┌──
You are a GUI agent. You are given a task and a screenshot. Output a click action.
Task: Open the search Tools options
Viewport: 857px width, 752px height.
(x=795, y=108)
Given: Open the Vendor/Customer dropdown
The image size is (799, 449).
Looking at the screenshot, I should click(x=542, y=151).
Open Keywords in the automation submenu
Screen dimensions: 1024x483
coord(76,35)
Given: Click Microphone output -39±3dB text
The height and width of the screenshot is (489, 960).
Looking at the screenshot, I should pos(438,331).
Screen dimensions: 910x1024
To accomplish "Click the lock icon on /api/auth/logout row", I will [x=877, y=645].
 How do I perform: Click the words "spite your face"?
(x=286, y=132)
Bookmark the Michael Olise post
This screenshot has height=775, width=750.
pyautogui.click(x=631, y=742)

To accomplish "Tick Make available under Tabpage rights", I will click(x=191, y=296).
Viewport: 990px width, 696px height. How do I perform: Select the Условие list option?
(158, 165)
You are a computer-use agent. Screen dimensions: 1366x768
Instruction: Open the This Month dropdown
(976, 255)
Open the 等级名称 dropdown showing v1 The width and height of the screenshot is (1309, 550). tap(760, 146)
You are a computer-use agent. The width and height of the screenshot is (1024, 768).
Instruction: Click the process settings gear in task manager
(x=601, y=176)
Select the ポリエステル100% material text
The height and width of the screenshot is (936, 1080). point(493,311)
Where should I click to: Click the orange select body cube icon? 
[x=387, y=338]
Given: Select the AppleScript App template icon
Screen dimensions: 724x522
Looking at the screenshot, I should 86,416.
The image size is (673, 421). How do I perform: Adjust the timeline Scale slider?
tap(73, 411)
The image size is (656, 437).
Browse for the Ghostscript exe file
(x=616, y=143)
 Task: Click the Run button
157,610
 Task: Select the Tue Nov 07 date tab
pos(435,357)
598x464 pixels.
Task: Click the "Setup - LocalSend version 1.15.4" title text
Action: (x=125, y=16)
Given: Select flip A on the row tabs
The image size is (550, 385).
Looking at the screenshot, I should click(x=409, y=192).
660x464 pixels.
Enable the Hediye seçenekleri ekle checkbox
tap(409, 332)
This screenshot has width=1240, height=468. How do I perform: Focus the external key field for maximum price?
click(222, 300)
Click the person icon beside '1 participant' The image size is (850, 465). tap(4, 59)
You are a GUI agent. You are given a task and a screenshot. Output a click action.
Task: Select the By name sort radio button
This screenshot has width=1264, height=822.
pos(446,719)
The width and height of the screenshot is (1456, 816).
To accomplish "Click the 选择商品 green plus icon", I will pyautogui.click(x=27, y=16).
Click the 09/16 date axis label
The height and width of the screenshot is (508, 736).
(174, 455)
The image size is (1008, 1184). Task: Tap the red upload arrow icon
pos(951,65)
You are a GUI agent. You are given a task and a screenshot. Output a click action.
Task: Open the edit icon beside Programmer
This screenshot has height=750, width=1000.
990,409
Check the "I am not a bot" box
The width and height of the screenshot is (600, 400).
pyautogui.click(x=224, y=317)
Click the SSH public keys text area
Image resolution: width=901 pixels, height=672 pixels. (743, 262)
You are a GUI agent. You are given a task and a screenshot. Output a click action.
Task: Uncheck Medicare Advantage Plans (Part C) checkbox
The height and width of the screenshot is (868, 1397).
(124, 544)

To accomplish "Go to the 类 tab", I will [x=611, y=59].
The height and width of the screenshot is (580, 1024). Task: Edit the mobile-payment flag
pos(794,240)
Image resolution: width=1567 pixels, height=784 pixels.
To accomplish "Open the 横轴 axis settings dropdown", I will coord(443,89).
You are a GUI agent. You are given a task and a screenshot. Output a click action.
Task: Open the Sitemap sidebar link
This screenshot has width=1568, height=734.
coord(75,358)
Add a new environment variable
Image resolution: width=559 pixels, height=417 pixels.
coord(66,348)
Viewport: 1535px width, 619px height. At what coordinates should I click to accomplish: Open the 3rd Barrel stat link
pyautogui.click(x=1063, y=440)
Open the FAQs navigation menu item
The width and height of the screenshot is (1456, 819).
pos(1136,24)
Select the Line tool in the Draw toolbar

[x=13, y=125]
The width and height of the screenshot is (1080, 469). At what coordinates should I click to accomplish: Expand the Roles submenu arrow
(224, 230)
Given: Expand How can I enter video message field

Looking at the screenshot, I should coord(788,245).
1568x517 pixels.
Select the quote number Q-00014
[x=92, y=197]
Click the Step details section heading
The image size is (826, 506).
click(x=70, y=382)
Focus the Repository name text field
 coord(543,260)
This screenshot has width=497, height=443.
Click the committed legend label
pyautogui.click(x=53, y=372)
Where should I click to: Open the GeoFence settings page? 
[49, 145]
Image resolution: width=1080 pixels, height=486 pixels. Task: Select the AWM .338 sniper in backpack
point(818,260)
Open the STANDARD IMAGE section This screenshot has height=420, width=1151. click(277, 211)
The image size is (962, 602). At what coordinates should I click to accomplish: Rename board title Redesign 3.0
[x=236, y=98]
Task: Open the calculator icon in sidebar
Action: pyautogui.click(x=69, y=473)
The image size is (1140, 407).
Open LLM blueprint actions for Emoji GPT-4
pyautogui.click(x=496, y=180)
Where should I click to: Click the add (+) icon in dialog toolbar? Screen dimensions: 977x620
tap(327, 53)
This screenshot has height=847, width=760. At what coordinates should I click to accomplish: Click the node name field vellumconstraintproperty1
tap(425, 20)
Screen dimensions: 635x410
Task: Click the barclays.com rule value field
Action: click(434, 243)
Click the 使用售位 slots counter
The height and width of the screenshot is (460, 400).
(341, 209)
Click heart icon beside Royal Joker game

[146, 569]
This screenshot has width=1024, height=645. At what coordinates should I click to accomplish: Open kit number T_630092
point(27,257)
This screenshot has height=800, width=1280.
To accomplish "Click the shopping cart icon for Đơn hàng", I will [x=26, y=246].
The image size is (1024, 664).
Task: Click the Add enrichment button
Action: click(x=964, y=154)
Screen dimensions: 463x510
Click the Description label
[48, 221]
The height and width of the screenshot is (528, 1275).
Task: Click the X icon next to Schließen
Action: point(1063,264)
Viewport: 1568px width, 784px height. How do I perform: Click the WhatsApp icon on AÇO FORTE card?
└──
Across the listing, count every line with the word "section" in it. Answer with the number alone.

== FINAL ANSWER ==
2